Task brief =
Restrict the output to the lines below starting at the one that contains "Task: Open the RIOT · NASDAQ breadcrumb" and ending at the one that contains "Task: Click the 28 Feb 23 tweet date", and restate them word for word, both ends included.
The data: Begin
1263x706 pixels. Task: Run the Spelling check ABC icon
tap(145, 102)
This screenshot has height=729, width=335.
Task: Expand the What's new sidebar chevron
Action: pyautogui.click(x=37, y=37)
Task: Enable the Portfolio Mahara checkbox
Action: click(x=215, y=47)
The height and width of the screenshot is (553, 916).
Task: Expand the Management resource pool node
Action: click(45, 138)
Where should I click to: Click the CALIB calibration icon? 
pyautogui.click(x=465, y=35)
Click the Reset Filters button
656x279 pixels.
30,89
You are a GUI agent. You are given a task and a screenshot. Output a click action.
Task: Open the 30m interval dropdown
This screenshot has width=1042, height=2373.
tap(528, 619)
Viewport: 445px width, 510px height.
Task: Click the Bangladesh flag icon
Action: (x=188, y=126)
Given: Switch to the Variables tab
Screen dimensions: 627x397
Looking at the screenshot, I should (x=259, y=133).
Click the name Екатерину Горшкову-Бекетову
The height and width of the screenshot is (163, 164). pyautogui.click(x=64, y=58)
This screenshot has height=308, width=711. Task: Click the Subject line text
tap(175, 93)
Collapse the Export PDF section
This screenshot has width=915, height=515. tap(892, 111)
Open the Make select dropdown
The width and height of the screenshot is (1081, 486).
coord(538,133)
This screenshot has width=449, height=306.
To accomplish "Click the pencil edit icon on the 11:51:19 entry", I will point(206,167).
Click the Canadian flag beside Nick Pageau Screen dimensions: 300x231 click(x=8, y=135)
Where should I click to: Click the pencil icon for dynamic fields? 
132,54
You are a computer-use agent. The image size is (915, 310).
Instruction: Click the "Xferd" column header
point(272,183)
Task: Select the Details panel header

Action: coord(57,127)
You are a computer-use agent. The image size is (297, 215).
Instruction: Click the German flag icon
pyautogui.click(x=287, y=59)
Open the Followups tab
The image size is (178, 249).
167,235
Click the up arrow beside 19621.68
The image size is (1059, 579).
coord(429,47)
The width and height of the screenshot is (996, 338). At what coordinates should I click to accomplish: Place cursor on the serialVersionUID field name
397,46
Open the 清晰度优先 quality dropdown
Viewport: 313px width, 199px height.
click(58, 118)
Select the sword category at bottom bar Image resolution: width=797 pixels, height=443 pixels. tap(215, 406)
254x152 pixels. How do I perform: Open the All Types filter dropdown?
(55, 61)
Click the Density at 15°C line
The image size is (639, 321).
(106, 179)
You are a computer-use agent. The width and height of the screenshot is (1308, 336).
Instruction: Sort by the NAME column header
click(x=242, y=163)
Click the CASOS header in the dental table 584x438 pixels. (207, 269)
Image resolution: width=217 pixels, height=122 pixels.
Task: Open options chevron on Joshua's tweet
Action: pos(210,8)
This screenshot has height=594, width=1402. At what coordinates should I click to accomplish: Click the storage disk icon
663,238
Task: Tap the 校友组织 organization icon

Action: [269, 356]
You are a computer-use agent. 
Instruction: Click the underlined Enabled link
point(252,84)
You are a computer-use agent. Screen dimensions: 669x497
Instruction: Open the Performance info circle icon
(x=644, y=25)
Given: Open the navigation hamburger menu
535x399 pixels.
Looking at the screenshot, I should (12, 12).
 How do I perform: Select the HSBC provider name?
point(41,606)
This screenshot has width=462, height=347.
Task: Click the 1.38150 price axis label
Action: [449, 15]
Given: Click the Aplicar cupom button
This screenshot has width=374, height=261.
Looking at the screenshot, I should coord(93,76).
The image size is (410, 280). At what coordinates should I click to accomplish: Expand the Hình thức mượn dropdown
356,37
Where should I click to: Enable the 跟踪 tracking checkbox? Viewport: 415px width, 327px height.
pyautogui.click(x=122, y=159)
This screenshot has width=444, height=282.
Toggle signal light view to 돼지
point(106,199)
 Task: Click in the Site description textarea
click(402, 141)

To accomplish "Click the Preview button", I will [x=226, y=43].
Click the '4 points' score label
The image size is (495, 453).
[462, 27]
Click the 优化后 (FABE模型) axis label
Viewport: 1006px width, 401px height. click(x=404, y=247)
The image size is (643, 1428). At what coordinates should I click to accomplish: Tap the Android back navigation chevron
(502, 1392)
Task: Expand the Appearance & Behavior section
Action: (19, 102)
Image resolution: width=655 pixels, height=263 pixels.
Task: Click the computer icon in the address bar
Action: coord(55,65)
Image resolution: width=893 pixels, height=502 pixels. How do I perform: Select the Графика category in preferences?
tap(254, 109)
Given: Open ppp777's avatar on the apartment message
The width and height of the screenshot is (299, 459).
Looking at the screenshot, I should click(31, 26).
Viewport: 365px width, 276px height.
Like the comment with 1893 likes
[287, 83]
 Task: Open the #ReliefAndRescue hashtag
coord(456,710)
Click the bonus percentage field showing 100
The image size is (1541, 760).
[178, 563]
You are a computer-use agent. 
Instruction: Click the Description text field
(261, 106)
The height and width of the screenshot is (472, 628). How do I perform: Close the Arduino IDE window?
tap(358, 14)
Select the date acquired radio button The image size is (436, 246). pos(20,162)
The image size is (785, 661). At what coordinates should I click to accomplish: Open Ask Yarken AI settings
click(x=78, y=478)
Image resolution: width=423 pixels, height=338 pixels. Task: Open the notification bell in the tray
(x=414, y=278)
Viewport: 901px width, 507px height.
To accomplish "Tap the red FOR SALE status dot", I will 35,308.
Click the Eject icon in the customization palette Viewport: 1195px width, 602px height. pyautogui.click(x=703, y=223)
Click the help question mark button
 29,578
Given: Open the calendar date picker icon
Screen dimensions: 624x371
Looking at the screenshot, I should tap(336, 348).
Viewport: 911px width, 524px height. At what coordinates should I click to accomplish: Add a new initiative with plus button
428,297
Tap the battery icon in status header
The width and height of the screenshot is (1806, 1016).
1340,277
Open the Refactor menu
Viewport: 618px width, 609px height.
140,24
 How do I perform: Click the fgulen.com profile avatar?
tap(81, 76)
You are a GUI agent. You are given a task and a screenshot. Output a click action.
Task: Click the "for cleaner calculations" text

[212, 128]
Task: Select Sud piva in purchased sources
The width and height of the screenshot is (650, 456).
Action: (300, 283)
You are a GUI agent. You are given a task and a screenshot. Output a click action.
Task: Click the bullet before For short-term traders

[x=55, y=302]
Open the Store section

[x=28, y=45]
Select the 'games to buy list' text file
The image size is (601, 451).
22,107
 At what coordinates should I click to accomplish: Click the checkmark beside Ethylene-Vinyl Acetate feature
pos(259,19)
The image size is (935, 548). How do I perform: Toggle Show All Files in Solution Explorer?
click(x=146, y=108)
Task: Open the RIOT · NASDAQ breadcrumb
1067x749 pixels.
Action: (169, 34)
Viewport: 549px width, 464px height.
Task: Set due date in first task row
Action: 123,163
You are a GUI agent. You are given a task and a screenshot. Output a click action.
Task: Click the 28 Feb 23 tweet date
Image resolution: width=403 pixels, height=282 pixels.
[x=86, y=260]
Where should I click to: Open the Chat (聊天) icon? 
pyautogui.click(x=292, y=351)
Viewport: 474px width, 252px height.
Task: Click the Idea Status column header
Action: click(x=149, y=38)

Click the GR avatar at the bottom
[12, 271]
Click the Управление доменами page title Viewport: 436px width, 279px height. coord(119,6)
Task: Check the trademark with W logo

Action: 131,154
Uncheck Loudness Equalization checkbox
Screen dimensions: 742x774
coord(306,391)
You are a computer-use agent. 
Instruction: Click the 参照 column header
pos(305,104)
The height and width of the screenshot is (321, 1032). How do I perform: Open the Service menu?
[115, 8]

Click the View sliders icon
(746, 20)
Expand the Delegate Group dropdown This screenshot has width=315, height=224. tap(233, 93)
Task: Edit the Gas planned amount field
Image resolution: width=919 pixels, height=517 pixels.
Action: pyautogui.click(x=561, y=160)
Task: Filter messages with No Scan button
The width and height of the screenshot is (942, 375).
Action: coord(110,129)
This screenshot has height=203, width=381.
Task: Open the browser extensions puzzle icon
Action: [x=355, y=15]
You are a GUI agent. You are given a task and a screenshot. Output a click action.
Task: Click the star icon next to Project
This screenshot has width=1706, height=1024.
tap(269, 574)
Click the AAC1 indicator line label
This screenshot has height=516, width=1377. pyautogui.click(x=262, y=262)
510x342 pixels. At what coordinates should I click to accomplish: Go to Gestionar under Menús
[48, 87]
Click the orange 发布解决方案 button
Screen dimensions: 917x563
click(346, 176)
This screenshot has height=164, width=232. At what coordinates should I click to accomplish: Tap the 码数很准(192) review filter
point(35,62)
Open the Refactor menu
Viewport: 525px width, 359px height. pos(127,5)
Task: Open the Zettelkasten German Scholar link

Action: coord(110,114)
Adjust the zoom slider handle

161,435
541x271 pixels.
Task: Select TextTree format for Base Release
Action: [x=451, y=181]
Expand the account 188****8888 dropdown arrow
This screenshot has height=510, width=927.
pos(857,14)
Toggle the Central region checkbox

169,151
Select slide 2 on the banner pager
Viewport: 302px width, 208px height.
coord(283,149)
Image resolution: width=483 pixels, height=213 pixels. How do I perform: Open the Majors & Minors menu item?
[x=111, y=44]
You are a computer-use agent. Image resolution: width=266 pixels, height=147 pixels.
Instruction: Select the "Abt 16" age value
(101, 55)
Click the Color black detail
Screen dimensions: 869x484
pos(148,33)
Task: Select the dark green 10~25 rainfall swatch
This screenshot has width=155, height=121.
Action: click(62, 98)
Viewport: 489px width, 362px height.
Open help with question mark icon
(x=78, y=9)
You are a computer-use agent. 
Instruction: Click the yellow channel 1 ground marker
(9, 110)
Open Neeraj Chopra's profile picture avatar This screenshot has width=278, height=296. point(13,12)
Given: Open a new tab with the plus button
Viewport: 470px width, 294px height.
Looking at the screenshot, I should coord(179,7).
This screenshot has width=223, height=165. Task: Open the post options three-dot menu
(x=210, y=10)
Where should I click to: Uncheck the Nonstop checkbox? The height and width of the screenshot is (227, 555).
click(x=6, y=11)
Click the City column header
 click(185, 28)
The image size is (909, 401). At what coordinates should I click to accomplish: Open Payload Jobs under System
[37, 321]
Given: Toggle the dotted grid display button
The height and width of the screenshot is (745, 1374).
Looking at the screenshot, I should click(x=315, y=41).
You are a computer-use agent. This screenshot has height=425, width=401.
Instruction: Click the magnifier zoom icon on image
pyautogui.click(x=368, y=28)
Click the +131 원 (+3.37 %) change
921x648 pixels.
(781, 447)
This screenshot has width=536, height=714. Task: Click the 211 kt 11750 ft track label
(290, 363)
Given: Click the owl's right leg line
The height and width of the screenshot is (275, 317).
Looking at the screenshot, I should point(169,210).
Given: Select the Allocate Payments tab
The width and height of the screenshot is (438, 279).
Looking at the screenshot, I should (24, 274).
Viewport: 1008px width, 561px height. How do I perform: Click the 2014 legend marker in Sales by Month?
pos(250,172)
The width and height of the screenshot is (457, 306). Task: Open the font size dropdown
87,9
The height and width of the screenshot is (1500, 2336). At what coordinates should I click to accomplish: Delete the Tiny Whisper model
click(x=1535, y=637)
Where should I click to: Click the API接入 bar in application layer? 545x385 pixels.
The data: End
Your response =
Task: Open the RIOT · NASDAQ breadcrumb
1067x749 pixels.
Action: (169, 34)
Viewport: 549px width, 464px height.
Task: Set due date in first task row
Action: 123,163
You are a GUI agent. You are given a task and a screenshot. Output a click action.
Task: Click the 28 Feb 23 tweet date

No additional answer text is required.